Sanders cannot win because a major of Democratic voters chose someone else. Clinton benefitted from the system, yes, because it is a system of democratic elections that she won a majority of. Sanders is now asking for Democratic powerbrokers to disobey the people and give the nomination to him, anyway. Howard Dean, former governor of Vermont and state fair winning horse teamster, said in an interview on NPR that he’s known Bernie for 40 years and it’s hard for him to lose an election gracefully. It shows.
The idea that since Bernie does better than Clinton in polls against Trump, and therefore super delegates should disregard the primary results, is obviously a bankrupt argument:
First, the premise is probably wrong. Clinton has not hit Bernie particularly hard, and Republican Super PACs have run pro-Bernie advertising. Do you honestly think Republicans would try and help nominate a stronger Democratic candidate? If he was nominated, he would be defined quickly and negatively by the Right in a way that the Clinton brand is inoculated from. It’s easy to forget that many conservative Republicans claimed they would support Obama over McCain during the primary season until Obama was defined as liberal. In West Virginia, a majority of Bernie Sanders voters wanted the next President to be less liberal than Obama, which was not the case for Clinton voters. In a General Election, Sanders would be defined by his socialism, and not have the crossover appeal his supporters assume, especially against another populist.

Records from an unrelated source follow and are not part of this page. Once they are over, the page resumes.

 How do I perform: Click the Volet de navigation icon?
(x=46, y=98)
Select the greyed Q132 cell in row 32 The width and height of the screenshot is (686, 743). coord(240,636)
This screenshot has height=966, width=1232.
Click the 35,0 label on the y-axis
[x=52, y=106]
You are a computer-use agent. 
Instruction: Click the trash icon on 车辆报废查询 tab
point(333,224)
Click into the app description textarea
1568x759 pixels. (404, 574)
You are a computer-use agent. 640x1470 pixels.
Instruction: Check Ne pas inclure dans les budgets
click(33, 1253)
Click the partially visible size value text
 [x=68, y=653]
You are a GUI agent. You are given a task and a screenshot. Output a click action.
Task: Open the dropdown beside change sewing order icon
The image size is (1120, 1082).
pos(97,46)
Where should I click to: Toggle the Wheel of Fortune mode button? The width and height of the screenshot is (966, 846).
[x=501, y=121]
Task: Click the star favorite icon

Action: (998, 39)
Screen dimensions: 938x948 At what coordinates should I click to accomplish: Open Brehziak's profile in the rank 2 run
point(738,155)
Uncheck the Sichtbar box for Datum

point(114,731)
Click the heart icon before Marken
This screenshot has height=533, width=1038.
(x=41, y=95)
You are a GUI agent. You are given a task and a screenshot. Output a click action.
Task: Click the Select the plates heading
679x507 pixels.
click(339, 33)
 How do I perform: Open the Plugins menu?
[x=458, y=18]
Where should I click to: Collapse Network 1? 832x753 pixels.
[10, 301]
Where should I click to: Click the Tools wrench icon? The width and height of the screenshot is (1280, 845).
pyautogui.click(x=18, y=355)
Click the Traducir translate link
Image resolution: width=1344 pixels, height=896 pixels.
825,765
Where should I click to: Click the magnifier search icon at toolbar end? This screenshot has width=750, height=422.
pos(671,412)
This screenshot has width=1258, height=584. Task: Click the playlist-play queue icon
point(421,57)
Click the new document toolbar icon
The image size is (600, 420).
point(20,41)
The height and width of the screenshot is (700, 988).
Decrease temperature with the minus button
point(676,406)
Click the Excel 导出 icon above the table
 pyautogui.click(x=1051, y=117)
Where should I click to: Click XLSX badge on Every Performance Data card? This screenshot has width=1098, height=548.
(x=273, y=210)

Second, the “Bernie or Bust” argument is the same narcissism his supporters hate about Hillary. Sanders should stay in the race, take his message to the convention, and seek real changes to the platform; he’s earned that. But he also needs to start a conversation with his supporters about binding up the wounds of the party. It’s difficult to lose so narrowly, especially in a primary contest when the voters are people that generally agree with you. Perhaps the reason Clinton has been so gentle with Bernie is because she understands the pain of being so close to the nomination, and probably the Presidency, and falling just short. Hillary actually received more votes than Obama in 2008, and still stepped aside, because she understood the rules, played by them, and lost. This is not about one man or one woman, but the country, and “bust” is Donald J. Trump.
Senator Sanders needs to admit that he wasn’t robbed, as he knows he wasn’t. He’s losing the popular vote (56% to 43%), number of contests won (27 to 22), and the number of pledged delegates (1771 to 1499). I’m sorry, that is not within robbing distance. Berners may very well #BernTheConvention or bolt the party, but they would do so not as the fleeced majority, but the petulant minority. In a revolution, when you don’t get what you want peacefully, you turn to violence. That’s been the problem with Bernie’s rhetoric from the beginning. Revolutions must be forcible takeovers. They need not be democratic.